Wednesday, June 29, 2016

The Role of Risk Assessment in Digital Security

The very idea of Risk Assessment has always been controversial.  I have been engaged in the controversy for fifty years. My ideas on the subject are well considered if otherwise no better than anyone else's.  I record them here.

I attribute the application of this idea to what was then called Computer Security to my mentors, later colleagues, Robert H. Courtney, Jr. and Robert V. Jacobson.  They did it in an attempt to rationalize decision making, more specifically the allocation of scarce security resources, to the then nascent field.  They did it in response to their observation that many, not to say most, security decisions were being made based upon the intuition of the decision maker and their belief, and a tenet of this blog, that security is a space in which intuition does not serve us well.  They wanted to bring a little reason to the process.

They could not possibly have known that in a mere fifty years that the resources applied to this effort would grow to the tens to hundreds of billions of dollars, that the safety and liberty of the individual, the health of public and private enterprise, the efficiency and resilience of our economy, and the security of the nations would turn on how effectively and efficiently we used those resources.  

So, at its core risk assessment is a decision making tool.  It is a tool that we use to answer the question "where to spend the next dollar of our limited resources?"  Courtney's Second Law says one should "Never spend more mitigating a risk than tolerating it will cost you." We will, do, make this decision, with or without tools.  We make it intuitively or we make it rationally but we do make it.  

At its most elaborate risk assessment is a very expensive tool requiring significant knowledge, skill, ability, and experience to use, more than most of us enjoy.  It should be used only for expensive decisions, decisions that are expensive to reverse if we get them wrong.  At its simplest, it protects us from making decisions based solely upon the threat, attack, vulnerability, or consequence de jour.  It protects us from intuition, from fear.

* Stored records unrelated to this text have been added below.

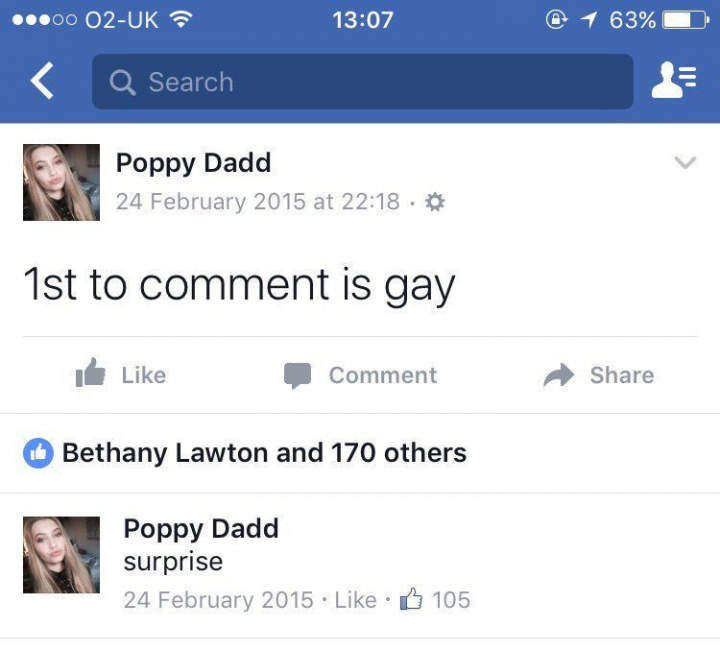Like the "surprise" comment

pos(355,600)
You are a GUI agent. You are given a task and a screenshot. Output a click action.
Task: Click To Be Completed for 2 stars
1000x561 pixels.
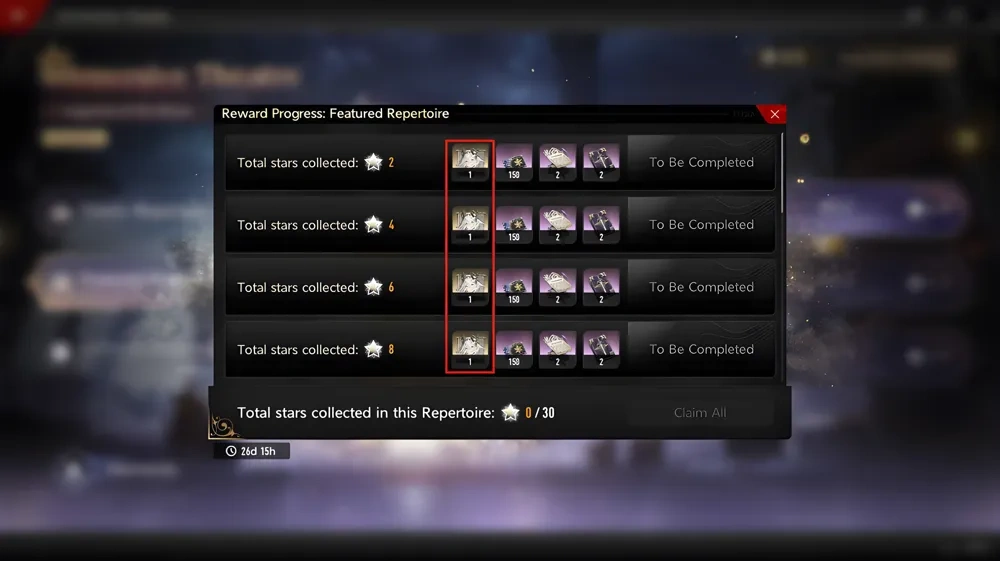701,162
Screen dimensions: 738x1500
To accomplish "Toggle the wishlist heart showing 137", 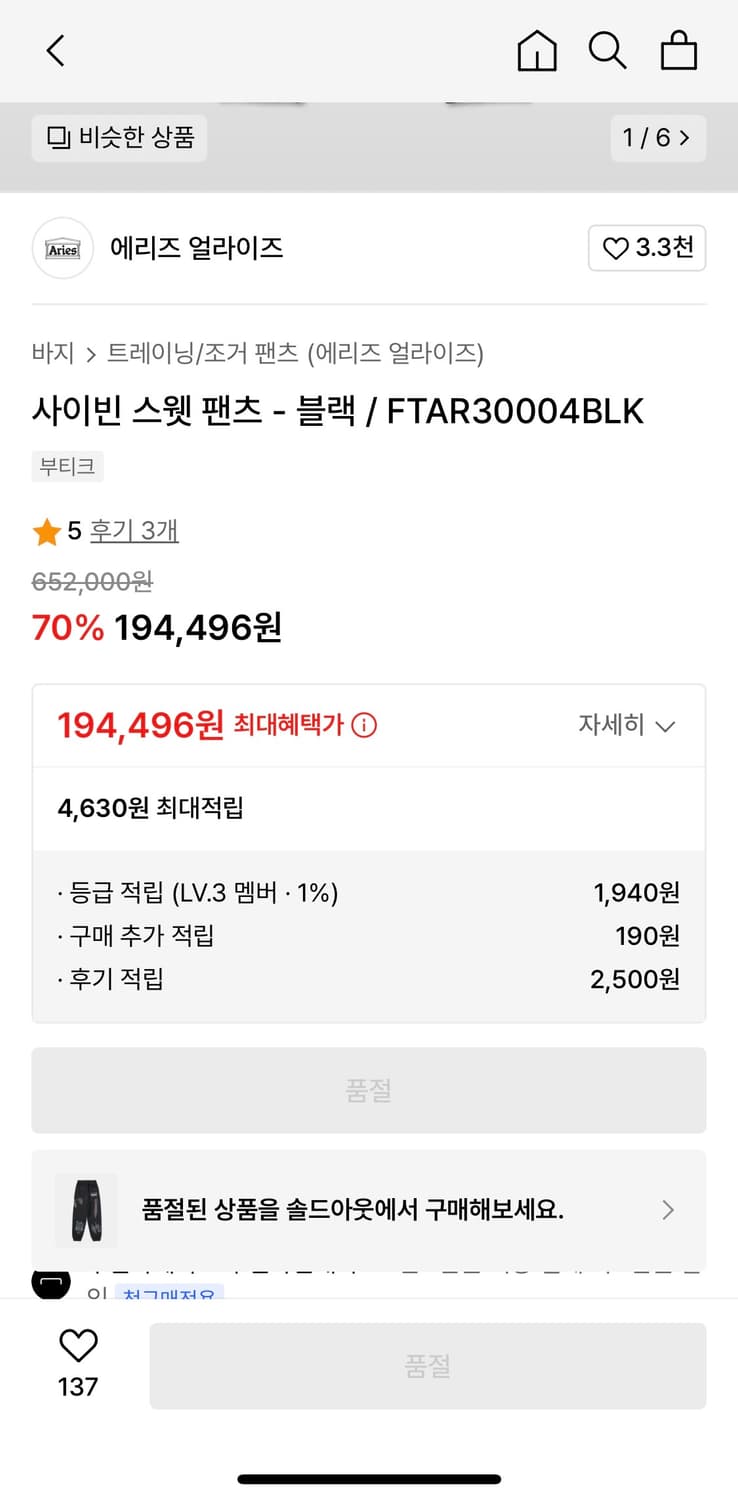I will (x=78, y=1347).

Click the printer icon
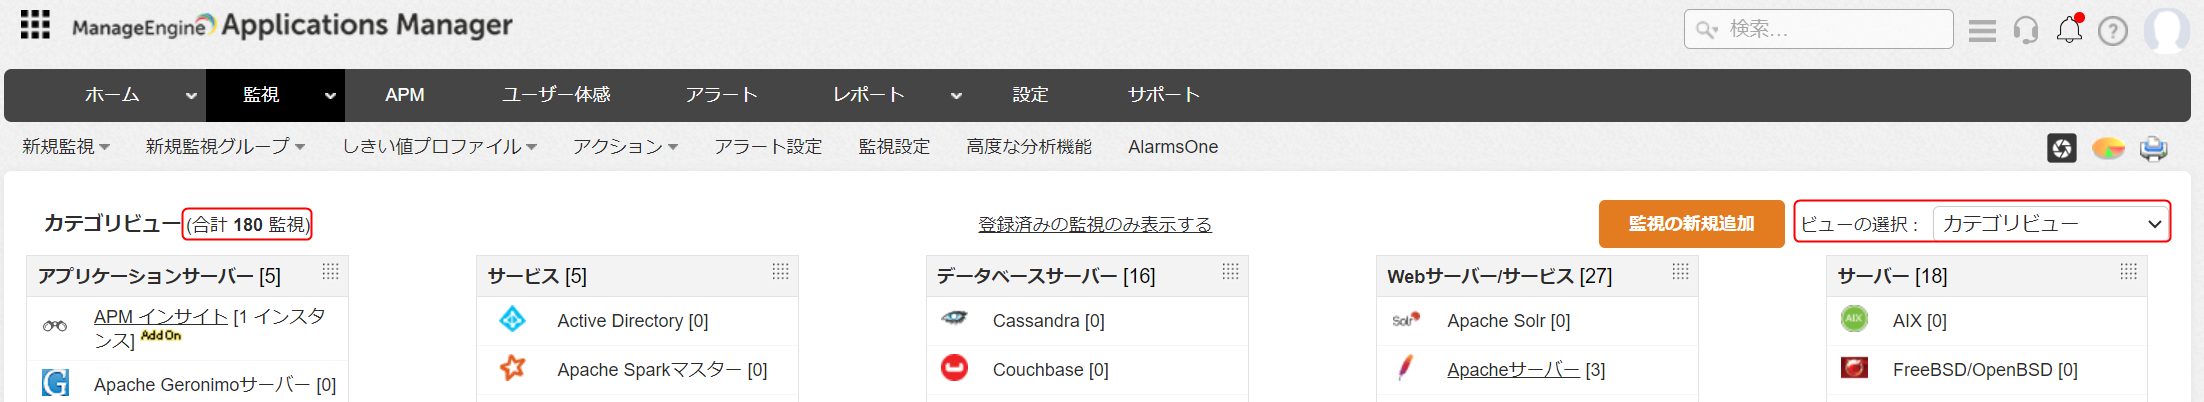point(2153,149)
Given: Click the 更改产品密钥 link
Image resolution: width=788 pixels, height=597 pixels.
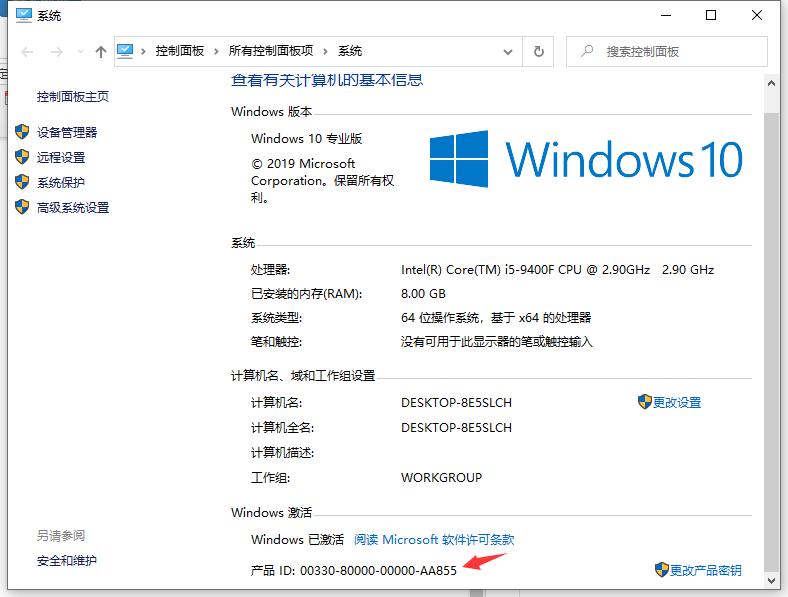Looking at the screenshot, I should point(705,570).
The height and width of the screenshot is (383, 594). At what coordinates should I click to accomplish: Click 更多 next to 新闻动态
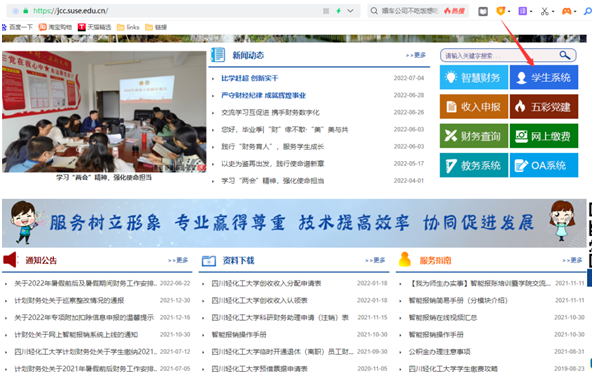[x=416, y=55]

All that said, few of us are confronting expensive or difficult decisions, decisions requiring sophisticated decision making tools, risk assessment or otherwise..  We have yet to implement all those measures that we know to be so effective and efficient as to require no further justification.  They are what Peter Tippett calls essential practices.  Anyone can do them, with available resources, they are about 0.8 effective but work synergistically to achieve an arbitrary level of security. They fall in that category that we call "no brainers."  All we need is the will.